Gewebeveränderungen am Muttermund (Dysplasien)

Foto von Mutter und Tochter (Design Pics / Thinkstock) Bei Früherkennungsuntersuchungen auf Gebärmutterhalskrebs können Gewebeveränderungen am Muttermund entdeckt werden. Oft sind sie harmlos und bilden sich von selbst wieder zurück. Sie können sich aber auch zu Gebärmutterhalskrebs weiterentwickeln.

In Deutschland werden Dysplasien in drei Stufen unterteilt, je nachdem, was die Untersuchung der entnommenen Gewebeprobe (Biopsie) ergeben hat:

  • leicht (Fachbegriff: CIN 1 ),
  • mittelgradig (CIN 2) und
  • hochgradig (CIN 3).

Bei allen Dysplasien befinden sich die veränderten Zellen nur in der obersten Zellschicht. Bei einer hochgradigen Dysplasie sind die Zellen bereits stark verändert. Von einem Karzinom „in situ“ (lateinisch: „am Ort“) spricht man, wenn Krebszellen vorhanden sind, sich aber noch nicht ausgebreitet haben. Haben sie sich bereits über die oberste Zellschicht der Schleimhaut hinaus in das umliegende Gewebe ausgebreitet, wird dies als invasiver Gebärmutterhalskrebs bezeichnet.

Was bedeutet es, wenn eine Gewebeveränderung (Dysplasie) gefunden wird?

Eine leichte oder mittelgradige Dysplasie ist meist kein Grund zur Sorge. Viele Frauen haben irgendwann einmal solch eine Dysplasie, ohne davon etwas zu ahnen. Wenn der Körper das Virus bekämpft, bildet sich die Veränderung meist auch wieder zurück – vor allem bei Frauen zwischen 20 und 30 Jahren.

Ob und wann eine Dysplasie entfernt wird, ist eine persönliche Entscheidung. Bei einer leichten oder mittelgradigen Dysplasie geht eine Frau kein Risiko ein, wenn sie diese nicht sofort entfernen lässt. Sie kann zunächst abwarten und kontrollieren lassen, wie sich die Veränderung entwickelt.
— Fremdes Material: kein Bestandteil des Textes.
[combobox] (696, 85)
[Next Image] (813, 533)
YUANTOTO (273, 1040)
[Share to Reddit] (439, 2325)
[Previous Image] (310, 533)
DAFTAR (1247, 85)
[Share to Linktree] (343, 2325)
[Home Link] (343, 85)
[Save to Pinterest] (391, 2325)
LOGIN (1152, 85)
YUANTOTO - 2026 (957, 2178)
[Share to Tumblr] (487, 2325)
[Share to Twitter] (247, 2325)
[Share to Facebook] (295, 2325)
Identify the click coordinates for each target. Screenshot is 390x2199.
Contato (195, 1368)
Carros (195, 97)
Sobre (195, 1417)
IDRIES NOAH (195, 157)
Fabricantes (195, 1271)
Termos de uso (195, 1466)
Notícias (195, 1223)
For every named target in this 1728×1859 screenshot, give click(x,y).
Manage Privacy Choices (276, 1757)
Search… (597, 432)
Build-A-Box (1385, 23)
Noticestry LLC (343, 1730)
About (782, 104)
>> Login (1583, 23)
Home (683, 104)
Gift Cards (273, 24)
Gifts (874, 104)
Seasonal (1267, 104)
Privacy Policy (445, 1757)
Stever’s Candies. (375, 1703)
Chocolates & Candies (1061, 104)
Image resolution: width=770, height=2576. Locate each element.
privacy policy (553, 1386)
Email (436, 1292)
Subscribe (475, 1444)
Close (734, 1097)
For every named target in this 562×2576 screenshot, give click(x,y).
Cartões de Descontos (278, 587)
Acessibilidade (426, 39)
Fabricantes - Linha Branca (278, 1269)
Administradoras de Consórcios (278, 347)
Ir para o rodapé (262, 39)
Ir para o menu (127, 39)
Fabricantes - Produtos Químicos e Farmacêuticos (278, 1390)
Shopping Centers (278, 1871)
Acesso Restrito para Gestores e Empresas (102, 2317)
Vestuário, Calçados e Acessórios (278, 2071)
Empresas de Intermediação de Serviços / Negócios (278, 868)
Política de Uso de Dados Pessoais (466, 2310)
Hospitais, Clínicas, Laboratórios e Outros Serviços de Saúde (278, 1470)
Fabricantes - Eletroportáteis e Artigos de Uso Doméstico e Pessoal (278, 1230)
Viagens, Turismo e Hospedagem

Dadurch lässt sich ein vielleicht unnötiger Eingriff vermeiden.

Anders sieht es bei hochgradigen Dysplasien aus: Ohne Behandlung entwickelt sich schätzungsweise die Hälfte von ihnen zu Gebärmutterhalskrebs. Aus diesem Grund wird empfohlen, eine hochgradige Dysplasie entfernen zu lassen. Der Eingriff wird Konisation genannt.

Wichtig zu wissen: Eine Dysplasie ist kein Notfall. Wenn eine Gewebeveränderung festgestellt wurde, ist genug Zeit, sich in Ruhe zu informieren und gemeinsam mit den Ärztinnen und Ärzten über das weitere Vorgehen zu entscheiden.

Wie werden Dysplasien behandelt?

Bei einer Konisation wird ein etwa kirschgroßes, kegelförmiges Stück von Muttermund und Gebärmutterhals entfernt. Der Eingriff kann die Dysplasie meist vollständig beseitigen und damit Gebärmutterhalskrebs verhindern. Bei der Konisation wird über die Scheide operiert, unter örtlicher Betäubung oder Vollnarkose.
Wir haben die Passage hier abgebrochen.